Wojewoda po tym, gdy okazało się, że kierownik kieleckiego USC nie ma odpowiedniego wykształcenia i nie spełnia formalnych wymogów do podpisywania aktów zawarcia związków małżeńskich wystąpiła z wnioskiem o jego odsunięcie. Z kolei Urząd Wojewódzki nie może sam skierować sprawy do sądu i po zebraniu dokumentów przekazał je prokuraturze – tłumaczy Agata Wojda, rzecznik prasowy wojewody.

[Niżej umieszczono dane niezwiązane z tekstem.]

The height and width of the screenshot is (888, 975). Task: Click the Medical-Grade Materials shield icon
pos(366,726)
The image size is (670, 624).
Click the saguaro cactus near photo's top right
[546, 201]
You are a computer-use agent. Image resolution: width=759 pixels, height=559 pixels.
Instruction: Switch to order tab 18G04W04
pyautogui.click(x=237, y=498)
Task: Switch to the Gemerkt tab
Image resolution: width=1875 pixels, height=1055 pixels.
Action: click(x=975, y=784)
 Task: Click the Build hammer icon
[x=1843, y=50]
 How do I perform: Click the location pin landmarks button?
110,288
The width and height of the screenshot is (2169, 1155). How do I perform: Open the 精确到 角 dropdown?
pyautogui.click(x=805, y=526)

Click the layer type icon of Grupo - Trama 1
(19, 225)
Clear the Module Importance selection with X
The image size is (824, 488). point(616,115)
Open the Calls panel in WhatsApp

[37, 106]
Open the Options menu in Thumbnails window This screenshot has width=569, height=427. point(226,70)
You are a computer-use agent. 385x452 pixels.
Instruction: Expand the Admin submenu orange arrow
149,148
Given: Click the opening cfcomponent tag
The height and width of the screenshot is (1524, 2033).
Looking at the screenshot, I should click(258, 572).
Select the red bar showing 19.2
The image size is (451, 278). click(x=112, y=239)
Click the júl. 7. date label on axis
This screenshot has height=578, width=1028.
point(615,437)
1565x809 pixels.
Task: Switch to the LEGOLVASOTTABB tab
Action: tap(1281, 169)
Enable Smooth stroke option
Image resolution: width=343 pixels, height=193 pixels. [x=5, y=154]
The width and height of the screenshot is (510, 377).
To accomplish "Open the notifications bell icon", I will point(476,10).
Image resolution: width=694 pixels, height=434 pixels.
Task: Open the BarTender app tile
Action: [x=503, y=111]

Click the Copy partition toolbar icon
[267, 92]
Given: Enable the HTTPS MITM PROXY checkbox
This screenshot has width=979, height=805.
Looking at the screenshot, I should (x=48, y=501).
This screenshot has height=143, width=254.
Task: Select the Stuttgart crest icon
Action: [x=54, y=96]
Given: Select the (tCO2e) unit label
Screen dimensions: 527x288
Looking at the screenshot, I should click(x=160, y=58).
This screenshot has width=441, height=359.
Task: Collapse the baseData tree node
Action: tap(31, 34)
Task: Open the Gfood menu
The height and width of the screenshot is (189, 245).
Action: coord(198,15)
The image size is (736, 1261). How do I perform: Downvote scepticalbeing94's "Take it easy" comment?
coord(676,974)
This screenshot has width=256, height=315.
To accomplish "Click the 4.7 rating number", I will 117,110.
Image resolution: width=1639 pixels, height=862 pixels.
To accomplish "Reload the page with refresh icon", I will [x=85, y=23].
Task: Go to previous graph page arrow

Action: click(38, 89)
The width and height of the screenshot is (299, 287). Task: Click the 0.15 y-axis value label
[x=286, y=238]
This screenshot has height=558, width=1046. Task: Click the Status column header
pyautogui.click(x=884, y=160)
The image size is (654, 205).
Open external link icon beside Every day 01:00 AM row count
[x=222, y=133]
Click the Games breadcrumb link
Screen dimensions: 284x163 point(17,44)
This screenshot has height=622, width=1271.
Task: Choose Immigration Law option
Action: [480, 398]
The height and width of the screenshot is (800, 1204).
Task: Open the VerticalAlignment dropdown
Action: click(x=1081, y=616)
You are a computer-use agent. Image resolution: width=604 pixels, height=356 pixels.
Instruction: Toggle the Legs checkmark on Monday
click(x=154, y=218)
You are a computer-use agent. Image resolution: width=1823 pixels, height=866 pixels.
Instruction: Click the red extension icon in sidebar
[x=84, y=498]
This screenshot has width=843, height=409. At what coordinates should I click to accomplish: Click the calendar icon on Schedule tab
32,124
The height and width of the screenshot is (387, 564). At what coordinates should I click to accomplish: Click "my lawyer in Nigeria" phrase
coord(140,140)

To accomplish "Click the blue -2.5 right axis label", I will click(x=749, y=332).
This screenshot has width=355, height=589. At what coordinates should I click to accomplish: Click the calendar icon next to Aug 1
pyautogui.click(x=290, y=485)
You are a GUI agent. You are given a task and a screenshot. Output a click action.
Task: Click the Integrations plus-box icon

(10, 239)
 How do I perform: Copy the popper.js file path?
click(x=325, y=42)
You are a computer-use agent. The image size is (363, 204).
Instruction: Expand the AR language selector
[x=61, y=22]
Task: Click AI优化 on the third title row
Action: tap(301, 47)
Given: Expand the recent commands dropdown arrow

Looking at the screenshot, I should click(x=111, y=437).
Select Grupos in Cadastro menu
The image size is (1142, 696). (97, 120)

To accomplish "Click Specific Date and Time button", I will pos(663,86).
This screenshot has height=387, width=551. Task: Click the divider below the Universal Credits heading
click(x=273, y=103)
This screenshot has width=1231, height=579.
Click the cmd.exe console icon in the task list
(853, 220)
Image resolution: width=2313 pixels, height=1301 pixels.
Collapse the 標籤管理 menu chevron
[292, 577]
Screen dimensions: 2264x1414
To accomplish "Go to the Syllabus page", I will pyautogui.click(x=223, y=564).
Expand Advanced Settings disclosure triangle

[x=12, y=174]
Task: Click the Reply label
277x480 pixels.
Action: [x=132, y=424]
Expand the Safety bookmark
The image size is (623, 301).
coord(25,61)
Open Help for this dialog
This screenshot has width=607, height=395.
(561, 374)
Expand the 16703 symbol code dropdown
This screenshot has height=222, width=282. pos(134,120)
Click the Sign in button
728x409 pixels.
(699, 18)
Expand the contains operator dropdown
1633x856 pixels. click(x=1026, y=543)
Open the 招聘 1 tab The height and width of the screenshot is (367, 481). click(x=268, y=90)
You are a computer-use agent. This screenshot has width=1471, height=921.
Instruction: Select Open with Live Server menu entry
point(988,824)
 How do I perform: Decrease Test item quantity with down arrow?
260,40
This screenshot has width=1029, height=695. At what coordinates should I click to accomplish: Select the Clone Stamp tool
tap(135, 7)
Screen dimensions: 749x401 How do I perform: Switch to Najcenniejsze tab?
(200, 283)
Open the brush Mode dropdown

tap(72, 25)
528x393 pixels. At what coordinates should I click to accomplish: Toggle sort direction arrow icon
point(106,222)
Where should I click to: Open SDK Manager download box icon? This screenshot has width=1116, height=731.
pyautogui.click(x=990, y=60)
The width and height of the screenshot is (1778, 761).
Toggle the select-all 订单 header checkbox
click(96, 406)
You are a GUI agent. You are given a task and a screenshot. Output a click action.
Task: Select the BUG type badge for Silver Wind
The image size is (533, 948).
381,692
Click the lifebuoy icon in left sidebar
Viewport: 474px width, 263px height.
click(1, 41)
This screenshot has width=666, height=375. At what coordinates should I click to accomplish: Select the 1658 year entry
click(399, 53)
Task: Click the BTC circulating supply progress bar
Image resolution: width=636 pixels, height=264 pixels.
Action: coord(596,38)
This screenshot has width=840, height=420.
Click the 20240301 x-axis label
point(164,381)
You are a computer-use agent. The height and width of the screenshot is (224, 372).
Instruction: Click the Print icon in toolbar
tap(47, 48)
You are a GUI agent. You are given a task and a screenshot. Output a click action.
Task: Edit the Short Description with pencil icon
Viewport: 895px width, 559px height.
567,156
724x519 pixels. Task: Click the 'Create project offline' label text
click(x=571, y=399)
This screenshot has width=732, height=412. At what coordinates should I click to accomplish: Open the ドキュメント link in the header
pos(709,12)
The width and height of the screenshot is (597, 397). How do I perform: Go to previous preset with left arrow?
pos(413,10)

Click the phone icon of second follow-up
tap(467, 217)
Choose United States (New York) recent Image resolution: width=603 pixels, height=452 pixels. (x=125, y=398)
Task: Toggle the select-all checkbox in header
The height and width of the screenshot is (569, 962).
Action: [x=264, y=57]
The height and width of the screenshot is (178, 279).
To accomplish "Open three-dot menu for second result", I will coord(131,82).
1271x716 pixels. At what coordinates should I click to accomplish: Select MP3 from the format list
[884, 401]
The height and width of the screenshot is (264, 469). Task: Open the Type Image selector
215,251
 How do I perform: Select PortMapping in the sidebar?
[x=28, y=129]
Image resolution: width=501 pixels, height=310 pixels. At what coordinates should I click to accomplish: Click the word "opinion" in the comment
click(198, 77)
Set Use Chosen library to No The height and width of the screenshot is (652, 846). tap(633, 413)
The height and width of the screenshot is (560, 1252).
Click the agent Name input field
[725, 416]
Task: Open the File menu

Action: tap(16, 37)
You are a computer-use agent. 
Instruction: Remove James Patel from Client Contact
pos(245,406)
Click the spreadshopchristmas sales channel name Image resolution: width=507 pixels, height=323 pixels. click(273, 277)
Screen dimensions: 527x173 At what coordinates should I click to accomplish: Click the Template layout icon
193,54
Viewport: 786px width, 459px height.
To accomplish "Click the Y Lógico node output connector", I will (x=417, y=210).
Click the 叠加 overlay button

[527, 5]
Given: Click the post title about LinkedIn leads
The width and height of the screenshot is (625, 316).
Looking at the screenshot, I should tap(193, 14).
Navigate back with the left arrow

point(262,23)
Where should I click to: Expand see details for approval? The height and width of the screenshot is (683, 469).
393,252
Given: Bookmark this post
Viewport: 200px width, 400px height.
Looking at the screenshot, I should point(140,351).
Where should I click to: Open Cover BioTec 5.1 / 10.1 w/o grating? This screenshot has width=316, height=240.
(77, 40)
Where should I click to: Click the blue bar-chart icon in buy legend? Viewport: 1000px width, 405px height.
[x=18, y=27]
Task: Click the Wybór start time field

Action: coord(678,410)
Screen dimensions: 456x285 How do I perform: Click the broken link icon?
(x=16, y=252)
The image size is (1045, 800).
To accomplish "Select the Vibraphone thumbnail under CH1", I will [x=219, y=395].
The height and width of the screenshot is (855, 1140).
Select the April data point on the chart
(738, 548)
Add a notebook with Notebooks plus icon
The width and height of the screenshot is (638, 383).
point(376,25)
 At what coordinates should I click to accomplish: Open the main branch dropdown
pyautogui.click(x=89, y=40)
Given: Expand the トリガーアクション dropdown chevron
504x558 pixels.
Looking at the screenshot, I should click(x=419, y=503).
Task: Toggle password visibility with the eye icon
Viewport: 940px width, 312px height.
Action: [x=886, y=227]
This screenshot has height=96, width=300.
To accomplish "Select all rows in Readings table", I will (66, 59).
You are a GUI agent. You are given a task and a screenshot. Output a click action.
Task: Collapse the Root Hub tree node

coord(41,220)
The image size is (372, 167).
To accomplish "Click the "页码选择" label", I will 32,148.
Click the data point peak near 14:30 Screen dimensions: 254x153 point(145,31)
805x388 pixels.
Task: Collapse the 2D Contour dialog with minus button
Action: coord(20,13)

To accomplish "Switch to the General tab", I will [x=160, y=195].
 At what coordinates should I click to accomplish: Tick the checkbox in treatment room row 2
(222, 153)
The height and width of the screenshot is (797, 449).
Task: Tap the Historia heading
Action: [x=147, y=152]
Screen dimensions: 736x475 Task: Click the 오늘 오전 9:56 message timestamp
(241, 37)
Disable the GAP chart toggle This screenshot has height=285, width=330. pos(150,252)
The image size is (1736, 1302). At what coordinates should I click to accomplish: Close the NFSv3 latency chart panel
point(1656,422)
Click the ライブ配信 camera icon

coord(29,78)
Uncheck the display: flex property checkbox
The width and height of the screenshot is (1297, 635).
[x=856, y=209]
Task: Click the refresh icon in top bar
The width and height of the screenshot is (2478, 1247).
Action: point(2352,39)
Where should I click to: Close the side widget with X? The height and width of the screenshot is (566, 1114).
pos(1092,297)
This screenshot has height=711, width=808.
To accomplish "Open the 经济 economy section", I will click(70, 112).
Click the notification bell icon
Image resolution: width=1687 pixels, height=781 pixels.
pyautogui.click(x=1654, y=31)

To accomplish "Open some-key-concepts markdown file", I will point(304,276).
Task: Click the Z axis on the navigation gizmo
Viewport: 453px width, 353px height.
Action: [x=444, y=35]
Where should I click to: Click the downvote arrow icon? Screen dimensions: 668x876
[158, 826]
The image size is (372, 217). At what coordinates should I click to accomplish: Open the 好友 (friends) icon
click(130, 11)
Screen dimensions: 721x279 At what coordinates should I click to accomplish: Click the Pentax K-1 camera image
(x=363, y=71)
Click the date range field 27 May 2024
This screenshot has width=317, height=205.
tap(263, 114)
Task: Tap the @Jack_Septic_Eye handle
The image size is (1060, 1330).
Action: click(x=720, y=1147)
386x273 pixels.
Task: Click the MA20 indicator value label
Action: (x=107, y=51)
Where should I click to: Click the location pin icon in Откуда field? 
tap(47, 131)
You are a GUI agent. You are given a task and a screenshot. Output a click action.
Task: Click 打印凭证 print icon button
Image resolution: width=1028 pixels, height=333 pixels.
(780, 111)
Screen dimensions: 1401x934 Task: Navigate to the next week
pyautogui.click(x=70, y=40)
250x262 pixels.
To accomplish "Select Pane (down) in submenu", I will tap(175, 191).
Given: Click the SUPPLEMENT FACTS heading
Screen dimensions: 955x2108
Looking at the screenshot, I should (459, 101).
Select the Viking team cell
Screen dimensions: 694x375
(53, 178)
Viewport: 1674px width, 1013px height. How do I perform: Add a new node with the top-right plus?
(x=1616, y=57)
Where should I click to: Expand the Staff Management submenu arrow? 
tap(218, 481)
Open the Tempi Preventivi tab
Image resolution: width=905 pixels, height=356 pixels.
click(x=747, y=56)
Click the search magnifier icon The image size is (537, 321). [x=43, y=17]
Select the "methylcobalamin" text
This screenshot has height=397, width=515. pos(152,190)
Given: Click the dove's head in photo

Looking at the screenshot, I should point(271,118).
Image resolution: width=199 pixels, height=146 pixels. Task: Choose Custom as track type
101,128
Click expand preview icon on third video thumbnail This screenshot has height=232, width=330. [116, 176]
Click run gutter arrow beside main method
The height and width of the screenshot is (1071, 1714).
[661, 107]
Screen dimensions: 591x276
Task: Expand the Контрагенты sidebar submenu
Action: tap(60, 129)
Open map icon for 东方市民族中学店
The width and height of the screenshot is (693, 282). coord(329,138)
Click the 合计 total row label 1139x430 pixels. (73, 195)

Beata Zielińska-Janaszek, zastępca Prokuratora Rejonowego w rozmowie z Radiem Kielce poinformowała, że sprawa będzie badana dwutorowo. Najpierw śledczy wyjaśnią, czy podpisywane przez kierownika Urzędu Stanu Cywilnego akty prawne są ważne. Zbadają to biegli i od ich opinii będzie zależeć, czy prokuratura wystąpi ze sprawą do Sądu Rodzinnego. W drugim wątku prokuratura wyjaśniać będzie, czy doszło do niedopełnienia obowiązków lub przekroczenia uprawnień przez kierownika USC – dodała prokurator Beata Zielińska-Janaszek.
Aby móc podpisywać akty małżeństwa, trzeba mieć wykształcenie prawnicze lub administracyjne lub też inne wyższe z uzupełnieniem studiów podyplomowych na kierunku administracja. Tymczasem kierownik kieleckiego USC, to magister inżynier w trakcie studiów podyplomowych z administracji.